The Horseshoe Pass features on many of my rides into Wales. It's not *that* bad. A reasonably constant 5% or so, with a steepish ramp near the start at the Britannia Inn, followed by another steep bit on the actual corners of the shoe itself. If you want a real challenge, ride up the 'old shoe' which is a tarmac track that goes behind the cafe at the top....


----------



## Dave7 (17 Jan 2012)

dodgy said:


> The Horseshoe Pass features on many of my rides into Wales. It's not *that* bad. A reasonably constant 5% or so, with a steepish ramp near the start at the Britannia Inn, followed by another steep bit on the actual corners of the shoe itself. If you want a real challenge, ride up the 'old shoe' which is a tarmac track that goes behind the cafe at the top....


 Ah! but did you do it on a 1963 steel wheeled Sturmy Archer 3 gear


----------



## mr_hippo (17 Jan 2012)

Dave7 said:


> Ah! but did you do it on a 1963 steel wheeled Sturmy Archer 3 gear


Went there many times om a 3 speed around that time. I remember one memorable ride when we de3cided to visit Castell Dinas Bran, nice ride up there but the descent....! I had replaced the brake blocks the night before but had made one slight mistake. Ever had four brake blocks go 'ping' and shoot off like machine gun bullets? Fortunately there were three of us so i borrowed two brake blocks from John and both of us rode home om front brake only.
Last time I climbed the Horseshoe, it was on a club ride and our oldest member Bill Murphy (late 70s) climbed it on a 3 speed - it was on his new bile as he called it; it was a new bike - well it was in 1937!


----------



## ColinJ (17 Jan 2012)

mr_hippo said:


> I had replaced the brake blocks the night before but had made one slight mistake.
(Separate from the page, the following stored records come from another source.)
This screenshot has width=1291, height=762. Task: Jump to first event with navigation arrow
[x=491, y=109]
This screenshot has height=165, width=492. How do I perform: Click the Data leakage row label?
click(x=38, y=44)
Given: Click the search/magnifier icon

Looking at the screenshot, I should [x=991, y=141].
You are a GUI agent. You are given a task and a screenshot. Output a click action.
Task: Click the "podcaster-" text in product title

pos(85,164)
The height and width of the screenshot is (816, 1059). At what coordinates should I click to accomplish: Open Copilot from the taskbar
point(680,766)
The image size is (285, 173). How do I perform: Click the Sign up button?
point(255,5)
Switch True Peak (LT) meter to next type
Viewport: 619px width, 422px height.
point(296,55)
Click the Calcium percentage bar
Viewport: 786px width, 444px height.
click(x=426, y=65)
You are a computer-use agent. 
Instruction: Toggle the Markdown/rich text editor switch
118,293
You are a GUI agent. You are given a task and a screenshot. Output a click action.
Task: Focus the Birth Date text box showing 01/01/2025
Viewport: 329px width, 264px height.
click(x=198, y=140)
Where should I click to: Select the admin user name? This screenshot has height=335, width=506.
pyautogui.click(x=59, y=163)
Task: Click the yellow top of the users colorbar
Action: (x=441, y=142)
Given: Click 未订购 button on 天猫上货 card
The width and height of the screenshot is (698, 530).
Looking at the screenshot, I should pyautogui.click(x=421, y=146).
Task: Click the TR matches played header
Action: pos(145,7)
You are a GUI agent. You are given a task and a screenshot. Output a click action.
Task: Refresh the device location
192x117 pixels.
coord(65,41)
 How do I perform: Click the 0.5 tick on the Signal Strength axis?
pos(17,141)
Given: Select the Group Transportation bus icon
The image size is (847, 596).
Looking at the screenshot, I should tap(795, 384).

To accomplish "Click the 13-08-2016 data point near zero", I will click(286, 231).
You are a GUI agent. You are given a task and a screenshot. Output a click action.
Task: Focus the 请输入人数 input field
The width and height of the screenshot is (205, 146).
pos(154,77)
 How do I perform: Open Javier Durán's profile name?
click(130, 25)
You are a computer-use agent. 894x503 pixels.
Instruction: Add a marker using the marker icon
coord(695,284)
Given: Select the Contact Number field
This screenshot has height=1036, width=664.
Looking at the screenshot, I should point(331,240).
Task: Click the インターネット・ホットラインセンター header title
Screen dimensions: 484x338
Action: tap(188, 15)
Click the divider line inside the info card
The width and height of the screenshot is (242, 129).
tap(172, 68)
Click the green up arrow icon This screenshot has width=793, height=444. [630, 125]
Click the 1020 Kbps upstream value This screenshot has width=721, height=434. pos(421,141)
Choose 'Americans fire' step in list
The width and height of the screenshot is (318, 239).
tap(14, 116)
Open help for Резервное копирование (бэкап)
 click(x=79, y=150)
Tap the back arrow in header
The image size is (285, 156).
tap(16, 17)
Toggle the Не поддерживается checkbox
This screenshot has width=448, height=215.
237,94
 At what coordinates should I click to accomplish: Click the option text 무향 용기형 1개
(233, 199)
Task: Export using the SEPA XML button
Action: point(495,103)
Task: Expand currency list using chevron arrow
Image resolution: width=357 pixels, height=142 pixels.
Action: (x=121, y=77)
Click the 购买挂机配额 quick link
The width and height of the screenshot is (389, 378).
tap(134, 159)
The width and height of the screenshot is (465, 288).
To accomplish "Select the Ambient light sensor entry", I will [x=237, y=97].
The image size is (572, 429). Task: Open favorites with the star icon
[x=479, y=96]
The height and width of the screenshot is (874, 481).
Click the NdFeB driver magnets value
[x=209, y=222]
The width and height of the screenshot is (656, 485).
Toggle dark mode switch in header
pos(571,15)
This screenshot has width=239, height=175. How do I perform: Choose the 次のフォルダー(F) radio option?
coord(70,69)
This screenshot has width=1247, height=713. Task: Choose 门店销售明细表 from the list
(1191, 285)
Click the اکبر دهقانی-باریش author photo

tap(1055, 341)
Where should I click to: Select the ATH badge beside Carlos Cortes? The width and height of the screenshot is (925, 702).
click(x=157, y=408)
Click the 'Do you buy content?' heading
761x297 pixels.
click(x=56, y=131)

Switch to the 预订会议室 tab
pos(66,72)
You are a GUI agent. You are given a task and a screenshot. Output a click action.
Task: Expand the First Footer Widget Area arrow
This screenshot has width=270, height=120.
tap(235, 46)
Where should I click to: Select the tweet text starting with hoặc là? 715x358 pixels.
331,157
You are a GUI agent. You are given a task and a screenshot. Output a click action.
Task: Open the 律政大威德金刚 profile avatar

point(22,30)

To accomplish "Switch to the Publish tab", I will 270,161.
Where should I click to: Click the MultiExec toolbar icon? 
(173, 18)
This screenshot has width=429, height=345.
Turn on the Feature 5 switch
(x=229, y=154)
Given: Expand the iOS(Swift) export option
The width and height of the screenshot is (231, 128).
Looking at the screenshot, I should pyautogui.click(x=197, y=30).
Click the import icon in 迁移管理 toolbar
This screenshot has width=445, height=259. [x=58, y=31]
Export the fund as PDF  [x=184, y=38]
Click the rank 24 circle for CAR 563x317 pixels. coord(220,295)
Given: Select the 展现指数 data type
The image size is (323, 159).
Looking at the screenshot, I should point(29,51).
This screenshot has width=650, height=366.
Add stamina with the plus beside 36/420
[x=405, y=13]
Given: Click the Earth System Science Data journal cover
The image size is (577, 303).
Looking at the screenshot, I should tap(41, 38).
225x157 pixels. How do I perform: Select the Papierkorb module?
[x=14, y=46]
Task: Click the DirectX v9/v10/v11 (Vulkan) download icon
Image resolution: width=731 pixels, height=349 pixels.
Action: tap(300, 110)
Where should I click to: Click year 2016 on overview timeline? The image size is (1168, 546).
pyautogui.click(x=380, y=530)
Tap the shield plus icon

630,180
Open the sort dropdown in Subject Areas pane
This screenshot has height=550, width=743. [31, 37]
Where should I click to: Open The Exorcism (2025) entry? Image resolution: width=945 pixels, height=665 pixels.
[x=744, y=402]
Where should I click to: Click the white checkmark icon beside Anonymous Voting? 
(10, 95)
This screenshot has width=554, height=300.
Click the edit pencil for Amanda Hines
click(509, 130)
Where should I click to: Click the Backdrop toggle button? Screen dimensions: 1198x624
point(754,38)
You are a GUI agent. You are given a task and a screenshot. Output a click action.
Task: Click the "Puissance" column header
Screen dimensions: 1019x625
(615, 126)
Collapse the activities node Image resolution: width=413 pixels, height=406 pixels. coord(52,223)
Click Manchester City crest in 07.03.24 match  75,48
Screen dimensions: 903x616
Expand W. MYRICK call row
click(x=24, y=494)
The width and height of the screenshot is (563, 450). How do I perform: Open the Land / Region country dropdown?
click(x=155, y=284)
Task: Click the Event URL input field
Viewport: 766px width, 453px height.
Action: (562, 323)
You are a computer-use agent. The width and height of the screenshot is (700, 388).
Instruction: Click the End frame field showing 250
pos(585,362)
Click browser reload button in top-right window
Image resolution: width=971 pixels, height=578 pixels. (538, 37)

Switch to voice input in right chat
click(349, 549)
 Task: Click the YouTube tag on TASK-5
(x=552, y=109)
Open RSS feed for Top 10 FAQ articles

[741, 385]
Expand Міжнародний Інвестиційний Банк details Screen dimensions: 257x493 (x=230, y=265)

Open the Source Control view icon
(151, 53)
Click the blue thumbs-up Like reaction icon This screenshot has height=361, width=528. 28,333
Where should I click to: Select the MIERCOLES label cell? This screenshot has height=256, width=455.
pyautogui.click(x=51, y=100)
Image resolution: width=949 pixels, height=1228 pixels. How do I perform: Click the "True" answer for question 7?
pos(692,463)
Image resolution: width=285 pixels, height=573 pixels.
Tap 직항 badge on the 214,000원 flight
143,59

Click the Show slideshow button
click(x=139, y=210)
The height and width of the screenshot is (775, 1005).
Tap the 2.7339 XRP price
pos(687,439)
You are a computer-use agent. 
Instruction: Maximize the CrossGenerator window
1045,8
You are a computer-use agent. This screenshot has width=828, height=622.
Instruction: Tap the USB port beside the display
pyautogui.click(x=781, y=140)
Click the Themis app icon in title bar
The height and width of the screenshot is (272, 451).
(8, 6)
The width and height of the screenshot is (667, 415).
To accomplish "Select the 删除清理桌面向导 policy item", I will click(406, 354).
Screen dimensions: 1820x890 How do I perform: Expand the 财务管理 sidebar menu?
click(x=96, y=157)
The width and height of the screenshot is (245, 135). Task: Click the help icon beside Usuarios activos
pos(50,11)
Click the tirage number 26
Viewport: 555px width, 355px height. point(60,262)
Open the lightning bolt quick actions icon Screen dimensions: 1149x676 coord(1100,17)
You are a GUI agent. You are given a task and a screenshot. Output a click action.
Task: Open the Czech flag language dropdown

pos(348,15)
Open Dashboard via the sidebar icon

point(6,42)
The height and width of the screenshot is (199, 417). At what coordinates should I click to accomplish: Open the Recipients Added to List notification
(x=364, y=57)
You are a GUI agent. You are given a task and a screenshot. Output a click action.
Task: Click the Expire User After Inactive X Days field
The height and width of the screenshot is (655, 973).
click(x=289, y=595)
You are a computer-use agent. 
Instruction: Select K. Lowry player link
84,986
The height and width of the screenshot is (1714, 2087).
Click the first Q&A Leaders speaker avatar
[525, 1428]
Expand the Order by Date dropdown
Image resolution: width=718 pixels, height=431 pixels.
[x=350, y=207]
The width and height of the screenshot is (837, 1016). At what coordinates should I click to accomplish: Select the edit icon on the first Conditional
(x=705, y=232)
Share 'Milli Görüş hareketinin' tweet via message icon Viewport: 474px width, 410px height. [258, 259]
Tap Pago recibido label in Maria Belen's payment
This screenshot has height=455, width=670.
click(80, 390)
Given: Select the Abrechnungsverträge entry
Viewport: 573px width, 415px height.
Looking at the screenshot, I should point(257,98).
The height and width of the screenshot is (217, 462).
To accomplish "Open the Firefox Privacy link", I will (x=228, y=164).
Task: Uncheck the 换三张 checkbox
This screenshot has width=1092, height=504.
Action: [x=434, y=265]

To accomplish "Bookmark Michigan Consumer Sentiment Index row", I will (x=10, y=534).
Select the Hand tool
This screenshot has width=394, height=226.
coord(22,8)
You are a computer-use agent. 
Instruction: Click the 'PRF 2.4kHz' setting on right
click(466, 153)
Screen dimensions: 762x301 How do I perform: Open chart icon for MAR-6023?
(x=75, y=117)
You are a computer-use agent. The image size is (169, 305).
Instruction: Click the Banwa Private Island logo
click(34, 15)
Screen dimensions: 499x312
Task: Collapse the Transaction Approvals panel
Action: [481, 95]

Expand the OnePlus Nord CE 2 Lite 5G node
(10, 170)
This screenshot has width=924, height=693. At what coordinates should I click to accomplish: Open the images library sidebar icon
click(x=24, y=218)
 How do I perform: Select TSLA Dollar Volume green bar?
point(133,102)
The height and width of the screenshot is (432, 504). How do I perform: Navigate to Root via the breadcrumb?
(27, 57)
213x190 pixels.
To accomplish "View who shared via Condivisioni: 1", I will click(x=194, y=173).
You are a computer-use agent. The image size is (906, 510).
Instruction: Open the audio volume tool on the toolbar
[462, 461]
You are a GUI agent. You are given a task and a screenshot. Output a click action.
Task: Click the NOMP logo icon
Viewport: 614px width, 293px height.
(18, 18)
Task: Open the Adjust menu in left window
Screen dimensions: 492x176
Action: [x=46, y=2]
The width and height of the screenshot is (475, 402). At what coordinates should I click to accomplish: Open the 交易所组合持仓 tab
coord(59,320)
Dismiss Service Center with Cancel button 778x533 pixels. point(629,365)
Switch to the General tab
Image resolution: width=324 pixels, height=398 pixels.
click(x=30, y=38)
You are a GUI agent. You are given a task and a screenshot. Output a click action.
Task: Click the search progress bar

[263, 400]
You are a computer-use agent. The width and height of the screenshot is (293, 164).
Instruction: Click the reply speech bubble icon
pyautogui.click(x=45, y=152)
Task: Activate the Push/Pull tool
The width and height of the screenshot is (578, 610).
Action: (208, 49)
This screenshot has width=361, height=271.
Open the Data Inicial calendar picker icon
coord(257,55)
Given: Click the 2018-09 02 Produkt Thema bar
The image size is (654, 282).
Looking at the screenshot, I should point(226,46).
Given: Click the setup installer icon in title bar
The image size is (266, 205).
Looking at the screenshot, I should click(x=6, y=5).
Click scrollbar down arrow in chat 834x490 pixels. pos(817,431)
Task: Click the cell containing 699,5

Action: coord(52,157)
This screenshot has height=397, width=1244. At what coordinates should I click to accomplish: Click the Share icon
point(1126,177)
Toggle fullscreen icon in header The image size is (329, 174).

Ever had four brake blocks go 'ping' and shoot off like machine gun bullets?


You accidentally swapped the left and right brake block holders so the pads were ejected on braking rather than being forced further into the holders?

If so, how come you didn't destroy your wheel rims?


----------



## Alun (17 Jan 2012)

ColinJ said:


> You accidentally swapped the left and right brake block holders so the pads were ejected on braking rather than being forced further into the holders?
> 
> If so, how come you didn't destroy your wheel rims?


 Steel wheels Colin, real metal !


----------



## mr_hippo (17 Jan 2012)

ColinJ said:


> You accidentally swapped the left and right brake block holders so the pads were ejected on braking rather than being forced further into the holders?
> 
> If so, how come you didn't destroy your wheel rims?


No just put them in backwards with open end forward.
As Alun said - steel wheels and shoes possibly did not touch rims


----------



## dodgy (17 Jan 2012)

Dave7 said:


> Ah! but did you do it on a 1963 steel wheeled Sturmy Archer 3 gear


 
Did it once on a 3 speed shopping bike that belonged to my sister, I'd forgotten all about it until your post! I was on holiday with some mates in a nearby caravan and we all rode up it on borrowed bikes! None of us were 'cyclists' back then.
Admittedly, I had to stop a few times.


----------



## ColinJ (17 Jan 2012)

mr_hippo said:


> No just put them in backwards with open end forward.
> As Alun said - steel wheels and shoes possibly did not touch rims


That's what I meant! Mine have to be swapped L-R to do that (unless you put them in upside down with the wheel guides facing upwards instead of downwards).

If the blocks were out and the shoes didn't touch the rims, how did you stop?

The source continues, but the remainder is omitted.